[Work order]: Once the line containing "مسجد و کانون‌ها (929, 34)" is found in the records below, return it and each following line exactly, up to and including the line containing "۹ ربیع‌الاول؛ آغاز", and nothing else.
· · · · ·
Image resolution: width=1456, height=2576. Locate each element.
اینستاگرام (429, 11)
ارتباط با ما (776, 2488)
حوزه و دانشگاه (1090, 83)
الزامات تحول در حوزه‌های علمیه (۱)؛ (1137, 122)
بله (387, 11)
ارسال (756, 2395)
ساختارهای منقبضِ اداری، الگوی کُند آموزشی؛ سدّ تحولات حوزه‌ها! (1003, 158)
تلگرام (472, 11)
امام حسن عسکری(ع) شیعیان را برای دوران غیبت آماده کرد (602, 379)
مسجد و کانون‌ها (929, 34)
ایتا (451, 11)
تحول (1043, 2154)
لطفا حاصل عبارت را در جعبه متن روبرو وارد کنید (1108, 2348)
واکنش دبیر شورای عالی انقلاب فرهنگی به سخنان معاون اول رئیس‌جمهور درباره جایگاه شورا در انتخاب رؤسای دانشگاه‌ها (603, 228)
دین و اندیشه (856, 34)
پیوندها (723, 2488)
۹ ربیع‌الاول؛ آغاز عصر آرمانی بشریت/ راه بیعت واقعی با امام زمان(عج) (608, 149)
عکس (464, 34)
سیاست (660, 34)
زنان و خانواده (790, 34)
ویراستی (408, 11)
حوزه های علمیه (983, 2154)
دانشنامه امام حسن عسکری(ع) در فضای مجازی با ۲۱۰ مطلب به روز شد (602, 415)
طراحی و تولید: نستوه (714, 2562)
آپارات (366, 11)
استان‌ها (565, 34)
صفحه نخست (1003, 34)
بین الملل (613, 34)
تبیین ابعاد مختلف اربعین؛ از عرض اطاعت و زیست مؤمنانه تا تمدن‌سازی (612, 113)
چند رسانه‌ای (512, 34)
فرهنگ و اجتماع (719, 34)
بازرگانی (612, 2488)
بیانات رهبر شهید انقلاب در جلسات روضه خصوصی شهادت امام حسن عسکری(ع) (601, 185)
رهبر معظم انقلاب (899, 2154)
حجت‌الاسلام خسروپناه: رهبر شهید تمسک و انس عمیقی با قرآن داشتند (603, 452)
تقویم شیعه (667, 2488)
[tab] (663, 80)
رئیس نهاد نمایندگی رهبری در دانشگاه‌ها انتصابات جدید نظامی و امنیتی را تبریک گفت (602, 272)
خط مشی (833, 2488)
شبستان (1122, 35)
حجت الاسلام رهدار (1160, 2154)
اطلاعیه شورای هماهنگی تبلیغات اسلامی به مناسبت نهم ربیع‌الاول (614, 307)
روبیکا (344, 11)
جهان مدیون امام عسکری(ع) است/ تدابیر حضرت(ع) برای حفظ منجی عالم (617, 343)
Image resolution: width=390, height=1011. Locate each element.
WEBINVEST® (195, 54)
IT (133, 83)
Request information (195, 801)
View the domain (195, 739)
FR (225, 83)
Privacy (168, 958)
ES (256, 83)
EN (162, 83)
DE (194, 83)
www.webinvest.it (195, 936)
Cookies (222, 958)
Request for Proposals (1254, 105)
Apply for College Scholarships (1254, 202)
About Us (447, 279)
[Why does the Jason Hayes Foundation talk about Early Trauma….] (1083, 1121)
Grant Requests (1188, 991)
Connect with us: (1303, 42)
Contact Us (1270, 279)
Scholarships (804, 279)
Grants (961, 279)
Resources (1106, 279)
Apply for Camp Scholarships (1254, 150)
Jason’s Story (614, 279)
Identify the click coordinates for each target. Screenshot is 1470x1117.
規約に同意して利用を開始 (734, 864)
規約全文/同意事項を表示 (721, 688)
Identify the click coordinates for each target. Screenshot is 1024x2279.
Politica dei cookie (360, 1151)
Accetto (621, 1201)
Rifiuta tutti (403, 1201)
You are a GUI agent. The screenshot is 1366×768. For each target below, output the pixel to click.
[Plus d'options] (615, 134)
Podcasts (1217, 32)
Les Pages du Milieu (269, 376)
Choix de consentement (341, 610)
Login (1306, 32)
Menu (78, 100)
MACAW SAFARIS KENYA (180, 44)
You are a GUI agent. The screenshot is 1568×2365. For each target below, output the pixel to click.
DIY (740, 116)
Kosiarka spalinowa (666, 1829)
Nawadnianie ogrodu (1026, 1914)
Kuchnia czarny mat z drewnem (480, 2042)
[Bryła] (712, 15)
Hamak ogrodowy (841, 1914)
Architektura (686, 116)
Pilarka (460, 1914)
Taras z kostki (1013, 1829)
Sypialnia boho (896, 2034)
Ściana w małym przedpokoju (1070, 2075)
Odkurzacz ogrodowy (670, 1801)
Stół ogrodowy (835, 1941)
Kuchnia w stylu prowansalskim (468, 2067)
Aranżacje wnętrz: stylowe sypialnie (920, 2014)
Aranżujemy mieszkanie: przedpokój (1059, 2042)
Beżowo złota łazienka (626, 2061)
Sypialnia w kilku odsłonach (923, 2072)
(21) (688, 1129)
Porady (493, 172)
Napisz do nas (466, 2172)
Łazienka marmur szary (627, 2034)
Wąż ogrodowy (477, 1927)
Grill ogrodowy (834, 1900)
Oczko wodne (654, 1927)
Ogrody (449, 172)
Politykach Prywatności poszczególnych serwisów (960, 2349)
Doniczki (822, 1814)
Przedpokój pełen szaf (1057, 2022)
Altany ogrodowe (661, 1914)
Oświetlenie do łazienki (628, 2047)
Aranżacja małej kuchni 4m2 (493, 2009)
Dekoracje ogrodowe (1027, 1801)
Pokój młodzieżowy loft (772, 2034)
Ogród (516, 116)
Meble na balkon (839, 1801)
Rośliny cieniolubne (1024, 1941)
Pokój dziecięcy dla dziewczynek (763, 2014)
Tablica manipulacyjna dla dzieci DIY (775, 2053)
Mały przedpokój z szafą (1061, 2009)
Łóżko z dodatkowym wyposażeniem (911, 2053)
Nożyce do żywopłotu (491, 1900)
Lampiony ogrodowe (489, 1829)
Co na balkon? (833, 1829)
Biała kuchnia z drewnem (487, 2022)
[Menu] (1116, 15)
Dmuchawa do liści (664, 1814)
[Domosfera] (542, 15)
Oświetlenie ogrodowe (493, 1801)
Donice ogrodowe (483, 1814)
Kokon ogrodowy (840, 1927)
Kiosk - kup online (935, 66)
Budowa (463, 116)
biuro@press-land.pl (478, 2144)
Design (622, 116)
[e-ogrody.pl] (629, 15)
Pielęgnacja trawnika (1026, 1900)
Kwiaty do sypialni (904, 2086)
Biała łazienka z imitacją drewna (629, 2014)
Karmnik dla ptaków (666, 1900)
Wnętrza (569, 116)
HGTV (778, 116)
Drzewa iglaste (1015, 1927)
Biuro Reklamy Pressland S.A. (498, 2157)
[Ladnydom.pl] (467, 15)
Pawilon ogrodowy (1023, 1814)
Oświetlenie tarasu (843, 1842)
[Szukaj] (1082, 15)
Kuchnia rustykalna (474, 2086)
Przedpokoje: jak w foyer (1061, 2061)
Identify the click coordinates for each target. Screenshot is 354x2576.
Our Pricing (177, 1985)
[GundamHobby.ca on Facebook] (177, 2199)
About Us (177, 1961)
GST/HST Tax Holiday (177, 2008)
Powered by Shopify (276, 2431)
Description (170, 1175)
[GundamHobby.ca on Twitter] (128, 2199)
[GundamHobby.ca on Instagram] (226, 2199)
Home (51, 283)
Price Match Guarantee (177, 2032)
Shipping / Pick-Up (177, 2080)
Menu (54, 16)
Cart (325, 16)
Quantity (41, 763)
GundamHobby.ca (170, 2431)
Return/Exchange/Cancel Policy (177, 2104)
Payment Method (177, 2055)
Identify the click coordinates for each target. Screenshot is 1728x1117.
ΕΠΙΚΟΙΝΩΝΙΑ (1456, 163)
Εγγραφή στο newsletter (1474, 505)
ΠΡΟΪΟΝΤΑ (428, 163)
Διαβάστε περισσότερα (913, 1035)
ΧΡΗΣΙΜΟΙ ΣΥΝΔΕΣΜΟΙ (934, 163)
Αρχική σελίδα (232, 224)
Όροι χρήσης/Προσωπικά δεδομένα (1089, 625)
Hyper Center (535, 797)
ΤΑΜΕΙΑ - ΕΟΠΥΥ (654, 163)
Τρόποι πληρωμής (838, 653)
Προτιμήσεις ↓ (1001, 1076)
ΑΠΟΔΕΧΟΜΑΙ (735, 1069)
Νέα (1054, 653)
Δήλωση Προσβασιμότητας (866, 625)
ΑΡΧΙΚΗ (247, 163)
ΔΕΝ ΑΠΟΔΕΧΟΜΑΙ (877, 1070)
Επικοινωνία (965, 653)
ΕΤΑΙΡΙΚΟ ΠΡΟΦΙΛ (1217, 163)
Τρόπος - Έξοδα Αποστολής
· · · · ·
[Solution to this task]:
مسجد و کانون‌ها (929, 34)
ایتا (451, 11)
تحول (1043, 2154)
لطفا حاصل عبارت را در جعبه متن روبرو وارد کنید (1108, 2348)
واکنش دبیر شورای عالی انقلاب فرهنگی به سخنان معاون اول رئیس‌جمهور درباره جایگاه شورا در انتخاب رؤسای دانشگاه‌ها (603, 228)
دین و اندیشه (856, 34)
پیوندها (723, 2488)
۹ ربیع‌الاول؛ آغاز عصر آرمانی بشریت/ راه بیعت واقعی با امام زمان(عج) (608, 149)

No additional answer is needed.